Metrics are the core grading criteria CertOps uses to evaluate the quality of your AI system's outputs.

When you configure a test in your certops.yaml, you map dataset columns to specific metrics. CertOps then runs these metrics against the output produced by your Target.

CertOps provides over 30 built-in metrics categorized into three distinct tiers based on how they operate and what they measure.

The Three Tiers of Metrics

1. Deterministic Metrics

Deterministic metrics are computed locally using traditional rules-based programming or fast embedding models (like Cosine Similarity or ROUGE-L).

  • Cost: Free (Zero LLM Tokens).
  • Use Case: Checking strict structural rules (like JSON validity), exact lexical matching, or basic semantic similarity against a known reference.

2. Pointwise Metrics (Evaluation)

Pointwise metrics use an advanced "LLM-as-Judge" to evaluate a single response in isolation.

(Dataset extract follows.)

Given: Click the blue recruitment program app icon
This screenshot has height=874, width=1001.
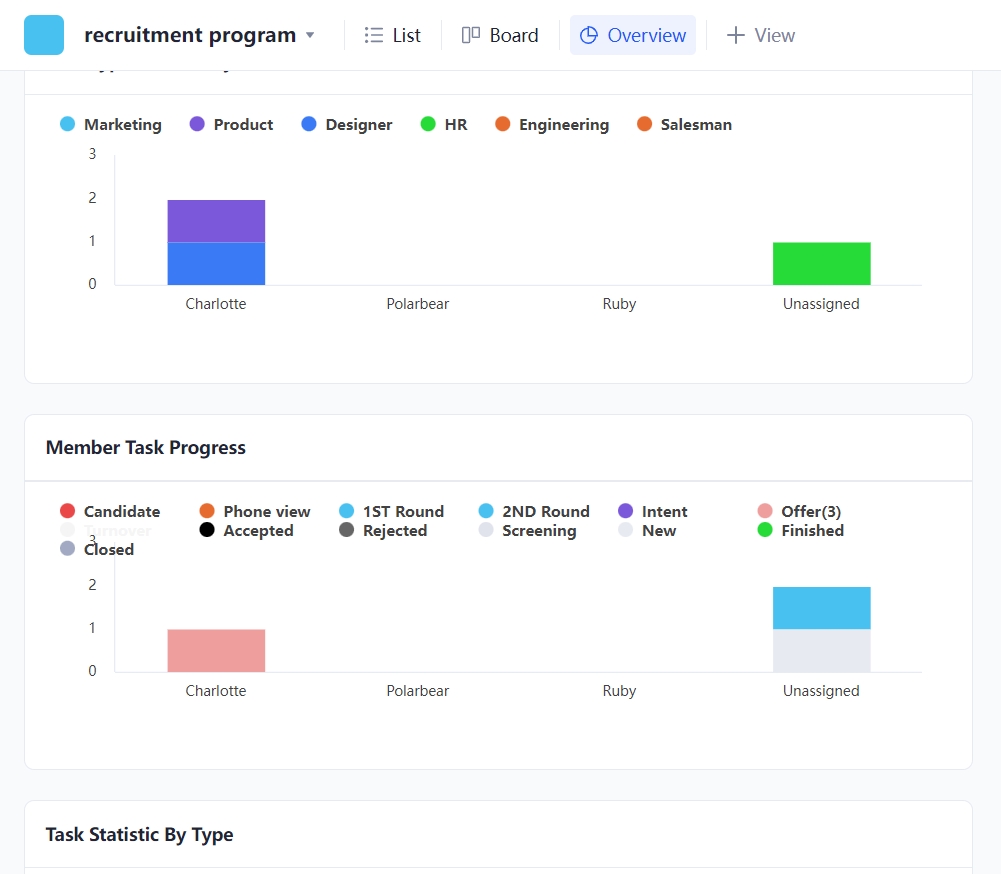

  • Cost: Requires an LLM call.
  • Use Case: Evaluating subjective or complex criteria that traditional code cannot handle, such as Hallucinations, Tone Consistency, Tone, or Coherence.

3. Pairwise Metrics (Regression)

Pairwise metrics use an LLM-as-Judge to compare two responses side-by-side (usually a new candidate response vs. a known baseline response).

  • Cost: Requires an LLM call.
  • Use Case: Determining if a new prompt or model swap actually improved the system. Useful for measuring shifts in Formality, Decisiveness, or General Quality.